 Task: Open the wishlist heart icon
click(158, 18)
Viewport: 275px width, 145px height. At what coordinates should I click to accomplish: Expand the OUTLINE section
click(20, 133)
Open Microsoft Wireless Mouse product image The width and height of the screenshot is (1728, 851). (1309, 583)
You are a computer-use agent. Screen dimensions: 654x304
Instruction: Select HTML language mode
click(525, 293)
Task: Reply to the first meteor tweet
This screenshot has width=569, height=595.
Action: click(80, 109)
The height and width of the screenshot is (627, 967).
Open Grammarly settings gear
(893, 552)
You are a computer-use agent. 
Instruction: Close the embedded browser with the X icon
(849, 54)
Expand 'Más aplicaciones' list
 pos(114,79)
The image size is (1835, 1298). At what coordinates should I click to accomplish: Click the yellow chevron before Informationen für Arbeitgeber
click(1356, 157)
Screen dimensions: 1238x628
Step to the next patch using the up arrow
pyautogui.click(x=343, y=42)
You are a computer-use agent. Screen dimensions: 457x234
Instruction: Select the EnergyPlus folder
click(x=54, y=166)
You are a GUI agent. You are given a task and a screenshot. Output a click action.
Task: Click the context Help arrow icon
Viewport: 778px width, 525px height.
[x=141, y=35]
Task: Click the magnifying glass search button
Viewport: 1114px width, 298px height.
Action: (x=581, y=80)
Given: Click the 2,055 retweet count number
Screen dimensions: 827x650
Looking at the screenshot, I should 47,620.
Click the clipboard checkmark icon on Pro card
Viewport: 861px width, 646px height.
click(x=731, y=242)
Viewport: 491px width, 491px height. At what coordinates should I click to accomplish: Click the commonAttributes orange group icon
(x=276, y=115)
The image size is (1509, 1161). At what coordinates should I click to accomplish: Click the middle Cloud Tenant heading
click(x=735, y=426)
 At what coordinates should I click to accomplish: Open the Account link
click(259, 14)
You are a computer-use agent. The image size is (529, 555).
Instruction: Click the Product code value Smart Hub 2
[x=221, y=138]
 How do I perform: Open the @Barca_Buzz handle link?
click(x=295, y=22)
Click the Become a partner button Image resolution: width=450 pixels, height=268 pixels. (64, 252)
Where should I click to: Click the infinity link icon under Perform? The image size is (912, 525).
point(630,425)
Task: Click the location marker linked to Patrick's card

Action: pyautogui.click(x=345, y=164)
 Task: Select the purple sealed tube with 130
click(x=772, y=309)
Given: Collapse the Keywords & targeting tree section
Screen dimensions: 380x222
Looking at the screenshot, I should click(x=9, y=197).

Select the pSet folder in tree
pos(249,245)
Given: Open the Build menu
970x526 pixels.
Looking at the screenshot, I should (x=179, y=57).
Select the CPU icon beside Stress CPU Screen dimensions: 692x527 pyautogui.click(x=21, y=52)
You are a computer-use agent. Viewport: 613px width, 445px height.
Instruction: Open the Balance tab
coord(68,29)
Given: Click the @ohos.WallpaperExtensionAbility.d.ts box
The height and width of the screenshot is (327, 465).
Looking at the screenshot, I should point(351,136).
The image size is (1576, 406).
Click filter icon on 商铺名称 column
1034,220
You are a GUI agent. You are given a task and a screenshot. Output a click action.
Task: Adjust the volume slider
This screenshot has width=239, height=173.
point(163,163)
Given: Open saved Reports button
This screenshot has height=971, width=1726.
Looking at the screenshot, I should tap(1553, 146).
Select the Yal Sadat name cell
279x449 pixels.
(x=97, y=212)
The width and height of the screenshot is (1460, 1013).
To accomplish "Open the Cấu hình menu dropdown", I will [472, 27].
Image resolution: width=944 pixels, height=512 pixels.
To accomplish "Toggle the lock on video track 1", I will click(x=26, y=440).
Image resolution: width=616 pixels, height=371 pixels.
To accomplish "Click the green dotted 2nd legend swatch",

▬▬▬▬▬▬▬▬▬▬

◆ JOB:
Please copy out, word for word, the lines of the records starting at the very first line and ending at the line that contains "Action: (x=581, y=80)", with both of those lines included.

◆ RESPONSE TO THIS EXERCISE:
 Task: Open the wishlist heart icon
click(158, 18)
Viewport: 275px width, 145px height. At what coordinates should I click to accomplish: Expand the OUTLINE section
click(20, 133)
Open Microsoft Wireless Mouse product image The width and height of the screenshot is (1728, 851). (1309, 583)
You are a computer-use agent. Screen dimensions: 654x304
Instruction: Select HTML language mode
click(525, 293)
Task: Reply to the first meteor tweet
This screenshot has width=569, height=595.
Action: click(80, 109)
The height and width of the screenshot is (627, 967).
Open Grammarly settings gear
(893, 552)
You are a computer-use agent. 
Instruction: Close the embedded browser with the X icon
(849, 54)
Expand 'Más aplicaciones' list
 pos(114,79)
The image size is (1835, 1298). At what coordinates should I click to accomplish: Click the yellow chevron before Informationen für Arbeitgeber
click(1356, 157)
Screen dimensions: 1238x628
Step to the next patch using the up arrow
pyautogui.click(x=343, y=42)
You are a computer-use agent. Screen dimensions: 457x234
Instruction: Select the EnergyPlus folder
click(x=54, y=166)
You are a GUI agent. You are given a task and a screenshot. Output a click action.
Task: Click the context Help arrow icon
Viewport: 778px width, 525px height.
[x=141, y=35]
Task: Click the magnifying glass search button
Viewport: 1114px width, 298px height.
Action: (x=581, y=80)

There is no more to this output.